++++ Records for this exercise

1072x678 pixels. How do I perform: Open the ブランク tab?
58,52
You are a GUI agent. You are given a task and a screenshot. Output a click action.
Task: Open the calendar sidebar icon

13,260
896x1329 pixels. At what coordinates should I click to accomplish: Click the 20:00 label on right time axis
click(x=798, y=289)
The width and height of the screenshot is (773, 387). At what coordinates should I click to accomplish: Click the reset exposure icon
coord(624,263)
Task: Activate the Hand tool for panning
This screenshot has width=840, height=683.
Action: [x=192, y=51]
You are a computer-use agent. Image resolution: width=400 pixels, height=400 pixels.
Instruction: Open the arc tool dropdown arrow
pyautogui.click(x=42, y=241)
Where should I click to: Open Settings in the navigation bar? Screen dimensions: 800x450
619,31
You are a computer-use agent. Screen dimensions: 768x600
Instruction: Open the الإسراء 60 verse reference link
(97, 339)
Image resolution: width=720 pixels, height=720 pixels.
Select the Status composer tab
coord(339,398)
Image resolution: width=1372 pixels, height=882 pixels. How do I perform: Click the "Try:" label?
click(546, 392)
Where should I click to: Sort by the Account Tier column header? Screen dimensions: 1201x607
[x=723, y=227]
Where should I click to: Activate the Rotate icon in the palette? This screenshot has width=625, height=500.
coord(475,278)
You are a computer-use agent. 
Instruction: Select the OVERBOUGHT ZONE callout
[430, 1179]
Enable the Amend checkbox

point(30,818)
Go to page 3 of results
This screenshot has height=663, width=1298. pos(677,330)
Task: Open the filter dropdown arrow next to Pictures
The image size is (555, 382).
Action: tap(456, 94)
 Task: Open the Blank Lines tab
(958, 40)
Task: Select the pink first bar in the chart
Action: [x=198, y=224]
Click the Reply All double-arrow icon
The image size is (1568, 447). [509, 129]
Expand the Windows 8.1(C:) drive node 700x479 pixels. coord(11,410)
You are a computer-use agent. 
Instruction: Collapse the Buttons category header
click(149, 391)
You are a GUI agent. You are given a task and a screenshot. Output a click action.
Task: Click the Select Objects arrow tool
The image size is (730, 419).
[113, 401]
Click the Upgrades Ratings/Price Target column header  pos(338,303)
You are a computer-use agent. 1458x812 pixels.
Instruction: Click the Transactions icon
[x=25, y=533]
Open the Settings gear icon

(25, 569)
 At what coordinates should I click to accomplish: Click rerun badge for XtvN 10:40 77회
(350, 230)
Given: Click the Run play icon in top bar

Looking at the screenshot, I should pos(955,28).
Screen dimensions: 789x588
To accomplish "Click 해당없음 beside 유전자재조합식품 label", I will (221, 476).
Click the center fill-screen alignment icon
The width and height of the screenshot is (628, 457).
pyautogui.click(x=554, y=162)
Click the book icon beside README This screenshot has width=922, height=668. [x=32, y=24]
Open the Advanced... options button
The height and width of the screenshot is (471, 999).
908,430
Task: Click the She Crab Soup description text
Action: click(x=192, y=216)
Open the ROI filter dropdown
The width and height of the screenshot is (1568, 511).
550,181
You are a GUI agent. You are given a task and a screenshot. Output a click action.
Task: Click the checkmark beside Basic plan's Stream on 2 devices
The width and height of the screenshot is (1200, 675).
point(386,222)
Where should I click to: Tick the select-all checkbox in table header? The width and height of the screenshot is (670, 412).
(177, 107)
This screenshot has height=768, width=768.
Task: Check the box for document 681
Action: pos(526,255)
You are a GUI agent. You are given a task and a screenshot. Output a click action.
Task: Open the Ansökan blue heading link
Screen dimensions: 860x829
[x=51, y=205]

++++++++

» **Task requirements**: Your answer should be every line above that contains the word "computer".

» **Response area**:
You are a computer-use agent. Image resolution: width=400 pixels, height=400 pixels.
You are a computer-use agent. Screen dimensions: 768x600
You are a computer-use agent. 
You are a computer-use agent. 
You are a computer-use agent. 1458x812 pixels.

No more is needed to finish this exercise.